Sobre todo quiero posicionarme en contra y señalar la gravedad del respaldo público a acusados de agresiones machistas desde puestos de poder. Ojalá podamos respondernos juntas, ¿a qué abona el discurso del espaldarazo a personas señaladas de violencias graves?

Nos urge trasladar al debate público lo que muchas veces se queda en chats de whats, pero despojándonos de patriarcas interiorizados y externos que nos adjudican culpas y responsabilidades que no nos corresponden. Quisiera que esta reflexión rompiera la virtualidad y se diera con honestidad, no bajo la guía discursiva obradorista que tanto ha viciado el debate público hasta dinamitar la capacidad de autocrítica, que solo ve dos bandos y nos deja perplejas frente a lo que sabemos no está del todo bien, pero nos cuesta articular por qué puede llegar a estar mal.
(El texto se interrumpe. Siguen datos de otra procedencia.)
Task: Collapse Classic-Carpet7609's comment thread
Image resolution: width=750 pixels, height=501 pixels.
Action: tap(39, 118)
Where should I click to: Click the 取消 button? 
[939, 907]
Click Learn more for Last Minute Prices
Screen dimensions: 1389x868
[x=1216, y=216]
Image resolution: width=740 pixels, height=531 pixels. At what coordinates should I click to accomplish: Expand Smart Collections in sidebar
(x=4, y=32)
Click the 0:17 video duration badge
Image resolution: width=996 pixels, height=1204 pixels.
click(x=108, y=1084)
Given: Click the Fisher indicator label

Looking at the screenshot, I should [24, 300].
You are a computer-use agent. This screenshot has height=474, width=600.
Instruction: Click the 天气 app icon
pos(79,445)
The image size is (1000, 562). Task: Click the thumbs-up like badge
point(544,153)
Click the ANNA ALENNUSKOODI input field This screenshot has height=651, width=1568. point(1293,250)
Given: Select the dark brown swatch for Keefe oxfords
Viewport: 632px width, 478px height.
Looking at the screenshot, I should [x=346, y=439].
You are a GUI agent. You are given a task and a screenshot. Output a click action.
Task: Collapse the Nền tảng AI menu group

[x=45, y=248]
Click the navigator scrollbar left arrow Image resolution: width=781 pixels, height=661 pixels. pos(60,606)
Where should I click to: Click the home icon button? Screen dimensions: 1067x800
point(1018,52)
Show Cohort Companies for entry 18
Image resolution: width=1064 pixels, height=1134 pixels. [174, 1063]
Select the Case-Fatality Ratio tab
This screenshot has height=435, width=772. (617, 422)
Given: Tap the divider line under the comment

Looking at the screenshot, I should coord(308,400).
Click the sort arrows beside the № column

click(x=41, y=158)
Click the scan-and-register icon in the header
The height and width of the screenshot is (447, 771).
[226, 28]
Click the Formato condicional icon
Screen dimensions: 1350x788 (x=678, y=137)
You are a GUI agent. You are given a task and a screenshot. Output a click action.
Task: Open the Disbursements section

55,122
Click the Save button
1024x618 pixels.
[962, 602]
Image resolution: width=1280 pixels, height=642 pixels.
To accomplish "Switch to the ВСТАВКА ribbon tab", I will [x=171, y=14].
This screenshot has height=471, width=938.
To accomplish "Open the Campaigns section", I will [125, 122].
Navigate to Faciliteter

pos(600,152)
El hecho que detona en mí esta necesidad es la queja de una colega reportera que señaló la intimidación por parte de un miembro de este medio en el que escribo [si no sabe de qué hablo, aquí el relato]. A este señalamiento en tuiter le siguió otro más grave aún, de violencia sexual, al mismo reportero, difundido de manera anónima para “evitar revictimizaciones de las que el gremio periodístico ha formado parte”. Como no se trataba de la primera vez en la que un colaborador de Pie de Página era señalado de una agresión machista, ya existía un protocolo de atención para estos casos de la Red de Periodistas de a Pie, organización de la que surgió este portal, y anunciaron su activación para investigar la primera queja.

Pero he de decir —con conocimiento interno, porque fui una de las varias impulsoras del mecanismo— que el protocolo ha cambiado desde la última vez que participé en su construcción, y no para bien. Dejé de aportar a su redacción cuando la aparente promoción del disentimiento culminó en la imposición de una postura hegemónica. Aunque fui crítica ante la negación absoluta de incluir denuncias anónimas, por pura operatividad cedí a la idea de que podía funcionar solo para denuncias con nombre y rostro. Pero, cuando señalé la nula seguridad que en el proceso se proveía a denunciantes y cómo durante su elaboración antes de en las víctimas nos centramos en las garantías de los denunciados, el debate se cerró. Por esta y otras batallas perdidas salí del Consejo de la Red de Periodistas de a Pie hace unos 15 meses.

Entonces promovía romper de una buena vez el falso dilema de que liberar espacios de agresores es una reacción punitiva y creía que un mecanismo institucional podía aportar a hacer frente a la ola de las denuncias de violencia de género. Ahora continúo defendiendo solo lo primero.